> **SUPPLIED RECORDS**:

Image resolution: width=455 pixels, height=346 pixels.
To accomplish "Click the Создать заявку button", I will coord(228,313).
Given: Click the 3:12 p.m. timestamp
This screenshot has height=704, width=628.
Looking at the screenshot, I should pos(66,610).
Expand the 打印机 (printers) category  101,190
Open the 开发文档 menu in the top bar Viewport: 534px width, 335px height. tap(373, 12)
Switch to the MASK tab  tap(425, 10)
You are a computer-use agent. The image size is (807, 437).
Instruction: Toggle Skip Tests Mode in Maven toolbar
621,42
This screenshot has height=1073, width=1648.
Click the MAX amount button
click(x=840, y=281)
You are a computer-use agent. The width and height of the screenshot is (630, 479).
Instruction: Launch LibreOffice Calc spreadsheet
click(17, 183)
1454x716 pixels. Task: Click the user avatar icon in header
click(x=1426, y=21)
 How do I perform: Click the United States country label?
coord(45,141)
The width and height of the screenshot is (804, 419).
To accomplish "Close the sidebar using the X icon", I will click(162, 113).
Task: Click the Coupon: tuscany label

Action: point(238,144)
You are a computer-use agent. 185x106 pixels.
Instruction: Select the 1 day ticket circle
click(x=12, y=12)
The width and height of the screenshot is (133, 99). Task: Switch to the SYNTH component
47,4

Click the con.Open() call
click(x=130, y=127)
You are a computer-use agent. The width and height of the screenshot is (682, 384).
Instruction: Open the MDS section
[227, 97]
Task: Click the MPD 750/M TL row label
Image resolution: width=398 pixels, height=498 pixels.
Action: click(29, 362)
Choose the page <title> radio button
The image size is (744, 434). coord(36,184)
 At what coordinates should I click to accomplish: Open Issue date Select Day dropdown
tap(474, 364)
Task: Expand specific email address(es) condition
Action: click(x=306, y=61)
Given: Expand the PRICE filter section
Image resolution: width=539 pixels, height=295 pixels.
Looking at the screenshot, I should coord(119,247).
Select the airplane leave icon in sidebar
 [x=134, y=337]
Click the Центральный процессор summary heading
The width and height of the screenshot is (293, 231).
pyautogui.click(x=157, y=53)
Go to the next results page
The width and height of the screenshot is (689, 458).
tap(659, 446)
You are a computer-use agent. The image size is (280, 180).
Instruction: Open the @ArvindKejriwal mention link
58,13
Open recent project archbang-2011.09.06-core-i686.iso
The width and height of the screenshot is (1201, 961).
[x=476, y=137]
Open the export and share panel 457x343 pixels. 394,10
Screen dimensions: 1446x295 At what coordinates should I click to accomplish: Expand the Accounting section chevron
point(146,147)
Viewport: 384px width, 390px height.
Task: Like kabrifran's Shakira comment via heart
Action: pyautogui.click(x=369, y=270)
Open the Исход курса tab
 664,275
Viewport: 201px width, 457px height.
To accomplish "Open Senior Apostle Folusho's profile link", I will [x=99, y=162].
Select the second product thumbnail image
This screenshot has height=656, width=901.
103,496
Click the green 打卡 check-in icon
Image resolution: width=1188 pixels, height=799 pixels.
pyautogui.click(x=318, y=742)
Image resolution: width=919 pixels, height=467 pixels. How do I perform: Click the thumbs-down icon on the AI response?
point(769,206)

> **WORK INSTRUCTIONS**:
Can you rewrite the rows starting with the line with "is (630, 479)." and going on through the line with "Looking at the screenshot, I should coord(119,247).", putting "Command" wherever "Instruction" appears and leaving everything else unchanged?

> **WRITTEN REPLY**:
You are a computer-use agent. The width and height of the screenshot is (630, 479).
Command: Launch LibreOffice Calc spreadsheet
click(17, 183)
1454x716 pixels. Task: Click the user avatar icon in header
click(x=1426, y=21)
 How do I perform: Click the United States country label?
coord(45,141)
The width and height of the screenshot is (804, 419).
To accomplish "Close the sidebar using the X icon", I will click(162, 113).
Task: Click the Coupon: tuscany label

Action: point(238,144)
You are a computer-use agent. 185x106 pixels.
Command: Select the 1 day ticket circle
click(x=12, y=12)
The width and height of the screenshot is (133, 99). Task: Switch to the SYNTH component
47,4

Click the con.Open() call
click(x=130, y=127)
You are a computer-use agent. The width and height of the screenshot is (682, 384).
Command: Open the MDS section
[227, 97]
Task: Click the MPD 750/M TL row label
Image resolution: width=398 pixels, height=498 pixels.
Action: click(29, 362)
Choose the page <title> radio button
The image size is (744, 434). coord(36,184)
 At what coordinates should I click to accomplish: Open Issue date Select Day dropdown
tap(474, 364)
Task: Expand specific email address(es) condition
Action: click(x=306, y=61)
Given: Expand the PRICE filter section
Image resolution: width=539 pixels, height=295 pixels.
Looking at the screenshot, I should coord(119,247).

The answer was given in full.